With clearance to land granted, the pilots began to lose altitude in preparation. From the cockpit, the runway of Kigali airport shone the welcome road home. Next, the pilot saw the glaring tail of the rocket streaking into the sky and wondered what it was. Then they noticed it was headed for them. Incredulity was quickly followed by indignation, anger, and finally fear.
There was no time to warn the passengers. There was no point in doing so.
It was significant where the wreckage fell. President Juvenal Habyarimana was at peace in his palace grounds sooner than he planned.
***
At the Kifalme Park Hotel, a large bang and a flash high in the night sky interrupted the mellow poolside atmosphere. Conversation stopped and people looked up in mild surprise. Dozens of guests simultaneously asked one another with variations on the theme of ‘what was that?’ There were further streaks of light and bangs as the wreckage plunged into the city. The stone had been dropped into the pool and, though the waters closed in over it, the ripples quickly began to spread wide and far.
When conversation recommenced, the discussions fell into two camps; those civilians who had no idea what the spectacle was, and those from a military background who knew precisely. Michel and Francois were in the latter camp. They stared briefly at each other.
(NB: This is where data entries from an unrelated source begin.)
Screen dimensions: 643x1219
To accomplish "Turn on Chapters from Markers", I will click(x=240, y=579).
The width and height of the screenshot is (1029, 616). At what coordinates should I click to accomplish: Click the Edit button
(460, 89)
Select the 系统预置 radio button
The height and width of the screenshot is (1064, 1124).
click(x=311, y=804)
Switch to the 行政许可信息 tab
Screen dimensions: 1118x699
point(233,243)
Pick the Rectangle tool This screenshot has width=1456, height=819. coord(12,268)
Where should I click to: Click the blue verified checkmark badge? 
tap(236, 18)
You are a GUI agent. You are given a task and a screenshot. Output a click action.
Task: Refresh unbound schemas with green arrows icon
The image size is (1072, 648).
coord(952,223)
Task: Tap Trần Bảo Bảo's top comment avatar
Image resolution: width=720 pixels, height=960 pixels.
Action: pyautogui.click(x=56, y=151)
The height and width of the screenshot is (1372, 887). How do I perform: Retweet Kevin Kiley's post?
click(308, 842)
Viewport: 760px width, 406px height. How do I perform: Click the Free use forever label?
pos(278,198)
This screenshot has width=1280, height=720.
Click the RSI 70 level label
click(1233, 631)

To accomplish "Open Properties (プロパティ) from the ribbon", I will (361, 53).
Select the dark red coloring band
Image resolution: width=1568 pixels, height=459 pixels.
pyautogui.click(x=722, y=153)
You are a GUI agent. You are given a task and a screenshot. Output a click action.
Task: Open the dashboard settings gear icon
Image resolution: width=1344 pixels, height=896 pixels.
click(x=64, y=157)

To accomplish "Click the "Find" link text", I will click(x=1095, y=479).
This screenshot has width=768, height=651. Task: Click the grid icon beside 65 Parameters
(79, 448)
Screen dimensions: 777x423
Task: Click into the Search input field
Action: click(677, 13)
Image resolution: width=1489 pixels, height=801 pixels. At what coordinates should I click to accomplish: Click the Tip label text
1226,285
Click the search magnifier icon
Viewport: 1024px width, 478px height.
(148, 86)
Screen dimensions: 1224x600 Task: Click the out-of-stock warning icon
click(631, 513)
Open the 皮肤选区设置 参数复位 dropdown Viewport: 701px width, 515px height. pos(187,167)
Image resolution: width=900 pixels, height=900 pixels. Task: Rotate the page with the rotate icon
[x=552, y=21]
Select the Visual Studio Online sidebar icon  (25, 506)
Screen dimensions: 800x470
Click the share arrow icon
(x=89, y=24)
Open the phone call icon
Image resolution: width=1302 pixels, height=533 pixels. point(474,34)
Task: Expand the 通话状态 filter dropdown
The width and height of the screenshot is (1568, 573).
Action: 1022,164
Melanie spoke first.
‘That was no firework.’
‘No,’ replied Francois with a slight frown.
‘It was one of ours, a surface-to-air missile,’ said Michel.
‘A Mistral?’ offered Francois.
‘Sounded like it, but firing at what?’
‘That was not a big plane. A small jet, I’d say, a personal jet.’ Mused Francois, then he looked directly at Michel. ‘And I know of only one person in Kigali with one at his disposal.’
‘Habyarimana!’ whispered Michel. ‘Shit.’
Context:
The assassination of the Hutu President, Juvenal Habyarimana, triggered the start of the Rwandan genocide in 1994. Although Tutsi rebels were blamed, Hutu extremists probably assassinated the president because they believed he had betrayed them.
When I came home from Rwanda, I joined a local charity, ‘The Rwanda Group Trust’, as a governor and went on to become its chairman. I worked with them for about five years and visited Rwanda again in that capacity. During this period, whilst walking around the local countryside, the story that would become ‘The Luck of the Crane’ started writing itself in my head. It’s a book about a civil war and a genocide.
I can only pray that I have done justice to the people I met and learned about. Most of the characters in the book are fictitious, but the incidents portrayed are based on historical events.